A Health Reimbursement Arrangement (HRA) is not health insurance. Rather, it is an employer-sponsored healthcare and premium reimbursement program. And yet, an HRA benefit is often compared to (or mistaken as) health insurance. Why? Because many businesses offer a stand-alone HRA benefit as an alternative to offering traditional health insurance.
But as the logic goes, if an HRA looks like an insurance plan, and acts like an insurance plan... isn't it an insurance plan? No. And here's why.
HRAs Are Medical Reimbursement Plans, Not Health Insurance
HRAs are an IRS-approved way for employers to reimburse employees for individual health insurance policies and eligible medical expenses. In other words, HRAs are a vehicle for tax-free healthcare and premium reimbursement.
An HRA is a Section 105 ERISA self-funded health plan. With a stand-alone HRA, the business steps away from selecting a specific insurance plan for all employees. Instead, the business allows employees to purchase a health insurance policy that fits their needs, and reimburses employees for eligible medical expenses tax-free up to the amount of their HRA allowance. This type of HRA benefit is also referred to as a defined contribution health benefit model.
Using an HRA is one of the only ways a business can pay for employees' individual health insurance plans in a compliant way. That's because HIPAA and ERISA restricts an employer's involvement in the sale or administration of employees' individual health insurance policies. Using a formal HRA benefit removes the employer from having any involvement in the policies employees are purchasing. An HRA keeps the employer compliant with HIPAA, ERISA, and the IRS.
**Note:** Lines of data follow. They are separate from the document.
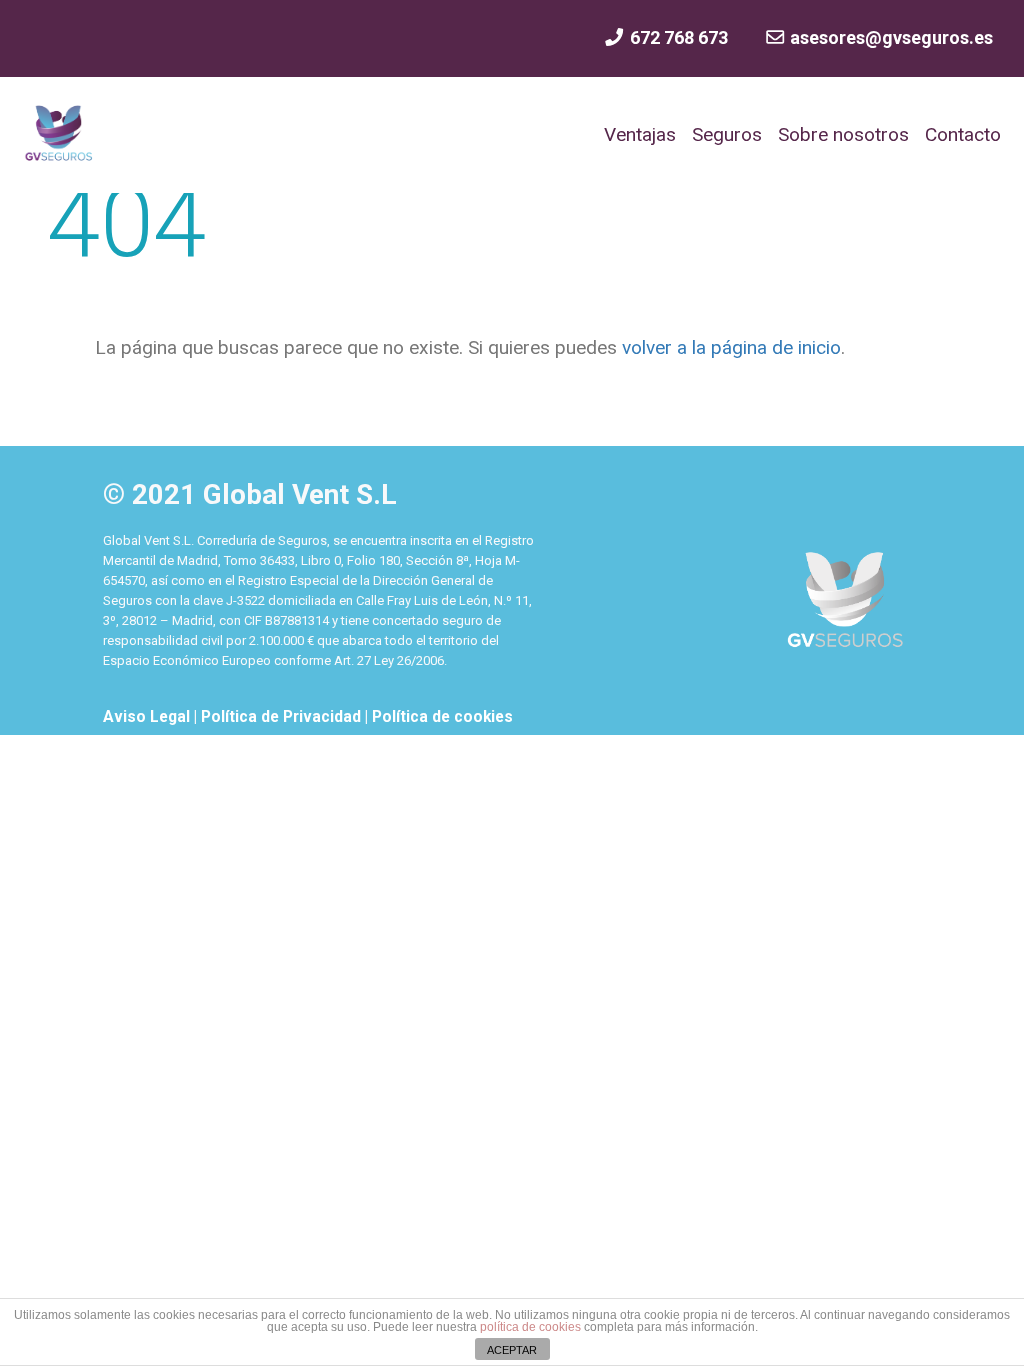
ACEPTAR (512, 1350)
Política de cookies (442, 717)
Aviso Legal (148, 717)
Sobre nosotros (843, 134)
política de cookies (530, 1327)
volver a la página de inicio (729, 347)
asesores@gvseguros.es (889, 37)
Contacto (963, 134)
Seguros (727, 134)
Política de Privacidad (283, 717)
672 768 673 (676, 37)
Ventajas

For more on details on HRA requirements and compliance see: HRA plan requirements.
HRAs - An Alternative to Traditional Health Insurance
Many small and medium businesses cannot offer health insurance coverage due to rising costs and minimum contribution and participation requirements. Because of this, and because of new opportunities with health reform in 2014, many businesses see HRA benefits as a viable alternative to traditional group health insurance. This is because:
In 2014, individual policies become guaranteed issue, and eliminate the non-economic (i.e. moral) factors from an employer’s decision-making process.
Most employees will pay less for health insurance on the individual market due to federal subsidies available through the state health insurance Marketplaces.
For small businesses with less than 50 FTE employees, there is no employer mandate and no penalties for not offering group health insurance. And for many businesses with 50+ FTE employees, the total cost of paying the employer penalty (now delayed until 2015) plus providing an HRA defined contribution health benefit will be less expensive than group health insurance. Additionally, the only way for employers to give employees access to the individual premium tax subsidies is by not offering group health insurance.